→ Work to be completed: How many lines in the entries below contain the string "field"? Reply with the number only.

→ Record set:
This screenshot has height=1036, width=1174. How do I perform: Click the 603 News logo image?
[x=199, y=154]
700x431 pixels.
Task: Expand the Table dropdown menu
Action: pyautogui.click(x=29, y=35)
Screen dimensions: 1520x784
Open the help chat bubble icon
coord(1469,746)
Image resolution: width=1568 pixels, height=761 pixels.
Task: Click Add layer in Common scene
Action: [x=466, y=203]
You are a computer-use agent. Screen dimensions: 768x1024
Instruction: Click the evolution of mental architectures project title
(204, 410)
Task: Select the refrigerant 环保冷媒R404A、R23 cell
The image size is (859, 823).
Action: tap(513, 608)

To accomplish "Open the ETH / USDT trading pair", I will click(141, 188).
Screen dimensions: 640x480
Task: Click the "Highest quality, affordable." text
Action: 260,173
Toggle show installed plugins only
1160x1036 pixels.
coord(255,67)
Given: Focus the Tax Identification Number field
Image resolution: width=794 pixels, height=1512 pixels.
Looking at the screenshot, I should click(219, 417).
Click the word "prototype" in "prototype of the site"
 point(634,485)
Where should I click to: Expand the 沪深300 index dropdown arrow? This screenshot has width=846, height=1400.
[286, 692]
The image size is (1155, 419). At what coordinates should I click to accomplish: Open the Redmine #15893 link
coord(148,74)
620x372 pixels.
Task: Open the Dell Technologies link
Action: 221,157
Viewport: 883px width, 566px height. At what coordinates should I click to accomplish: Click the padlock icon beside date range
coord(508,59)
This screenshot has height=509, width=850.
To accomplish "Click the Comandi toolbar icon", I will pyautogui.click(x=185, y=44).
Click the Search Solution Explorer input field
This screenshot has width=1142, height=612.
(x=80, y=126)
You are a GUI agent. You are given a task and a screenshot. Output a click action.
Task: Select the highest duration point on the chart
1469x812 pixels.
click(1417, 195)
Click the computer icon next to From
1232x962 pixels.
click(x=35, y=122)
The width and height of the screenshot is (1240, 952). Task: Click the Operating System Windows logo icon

→ Solution: 2